<<<<

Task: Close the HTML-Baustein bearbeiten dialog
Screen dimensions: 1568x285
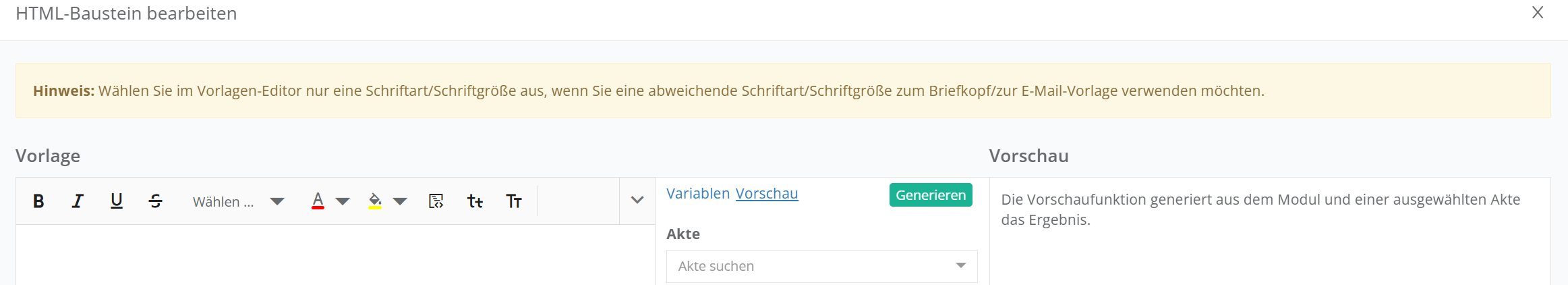Action: point(1538,13)
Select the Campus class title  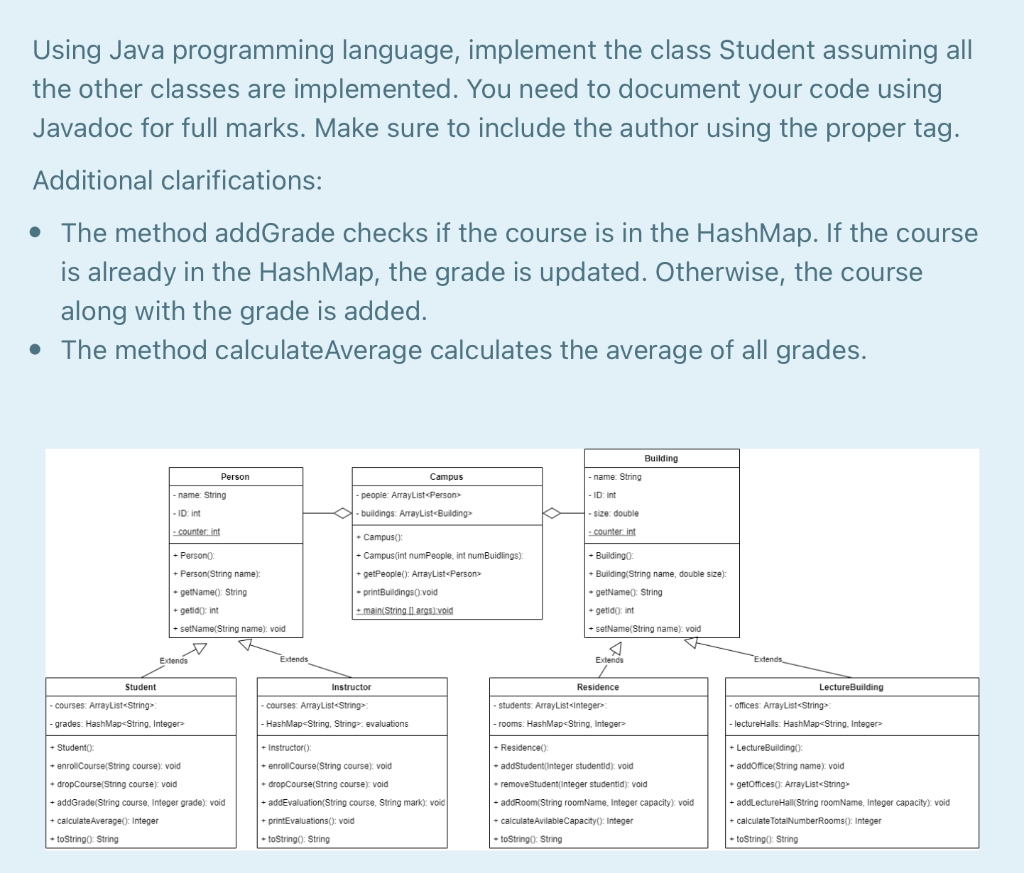click(x=446, y=476)
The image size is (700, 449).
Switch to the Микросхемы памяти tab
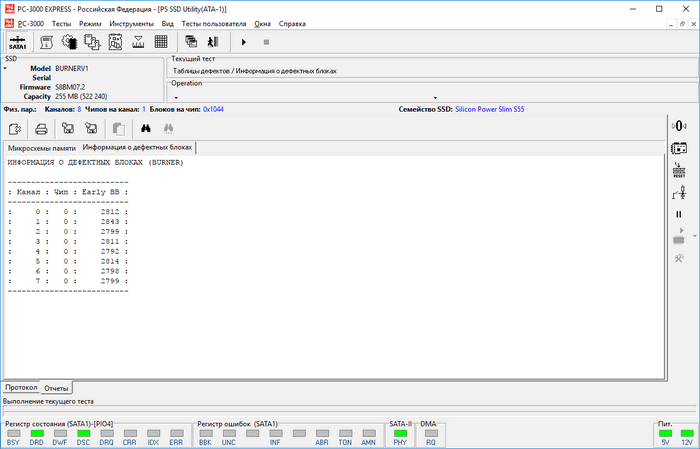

>>>>

- _Task description_
Excluding the pictures, restate word for word the lines from the one that holds "The image size is (700, 449)." through the last line of the entries, both ends included.

- _Final answer_
The image size is (700, 449).
Switch to the Микросхемы памяти tab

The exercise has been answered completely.